Many parents have experienced issues involving their kids and the dangers of social media. We’ve been fairly lucky with our daughters, but there was one night when my eldest daughter and a friend decided to make fun of another girl online. We were quickly informed by the other parent, and we decided to take a big stand as parents at that moment. In hindsight, that night was the most trouble she was ever in during those years. Parents must set and enforce tight boundaries regarding social media use.
Social media will evolve, change stripes and colours, and refine as technology continues its advance, but it definitely won’t be going away. Having grown up without social media can leave parents unaware of the dangers our kids face. In order to protect them, we need to pinpoint the dangers of social media and walk alongside our children as they use it. Here are 5 ways social media is hurting your kids.
1. Emotional Instability
Even on a good day, teens’ emotional stability is on fragile ground. A recent study of over 6,000 12- to 15-year-olds found that spending three or more hours on sites correlated with higher rates of mental health issues. They recorded higher levels of depression and anxiety while also exhibiting more aggressive and antisocial behaviour. How much time does your child spend on social media? Has your child been affected this way?
People feel emboldened behind a screen and often say and do things they’d never say or do in real life. The effects of cyber-bullying are well-publicized, and social media sites continue working on ways to prevent it. However, parents need to be in regular communication with their kids about this and building trust so your children can talk to you if they are being bullied.
3. Sexual Predators
Social media is a gateway to our children and sexual predators take advantage of every opportunity. A primary way predators gain trust with kids is by seeking kids with low self-esteem. The predator sees phrases on social media such as “nobody gets me” or “I am so ugly” and will potentially target that child.
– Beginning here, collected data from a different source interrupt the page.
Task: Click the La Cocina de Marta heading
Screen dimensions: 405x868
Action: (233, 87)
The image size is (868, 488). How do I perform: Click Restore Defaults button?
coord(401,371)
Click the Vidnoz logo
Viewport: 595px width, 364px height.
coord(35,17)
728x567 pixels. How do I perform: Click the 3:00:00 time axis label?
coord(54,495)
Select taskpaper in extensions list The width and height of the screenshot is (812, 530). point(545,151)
Talk to your kids regularly about who is interacting with them online and how. Also, ask how they feel about themselves. If a child isn’t being esteemed by a parent, he or she may seek esteem elsewhere. Here is a resource regarding predator tactics.
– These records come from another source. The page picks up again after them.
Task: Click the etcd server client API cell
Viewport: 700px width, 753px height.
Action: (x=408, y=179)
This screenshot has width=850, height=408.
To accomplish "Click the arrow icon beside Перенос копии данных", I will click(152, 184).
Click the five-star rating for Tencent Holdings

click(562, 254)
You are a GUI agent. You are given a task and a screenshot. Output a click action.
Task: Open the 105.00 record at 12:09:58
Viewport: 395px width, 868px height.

4. Unrealistic Expectations
An adult can see what appears to be a perfect life online and understand that nothing is exactly as it seems. However, children get confused and compare their lives to the “great lives” they see on social media. This creates unrealistic expectations, discontent, loneliness, lowered self-worth, and jealousy. Explain the difference between social media and reality. Be empathetic when your kids feel left out. Limit their social media time and encourage them to live their own lives rather than watch someone else’s fake one.
5. Bad Influences
“If we aren’t grounding our kids in morals and truth, social media will do the job for us.”
Social media “influencers” often have few credentials and most likely peddle beliefs opposite to those you are working to instil in your kids. To counter this, and all of these listed dangers, it’s important for us as parents to consistently to spend time with and talk to our children. If we aren’t grounding our kids in morals and truth, social media will do the job for us.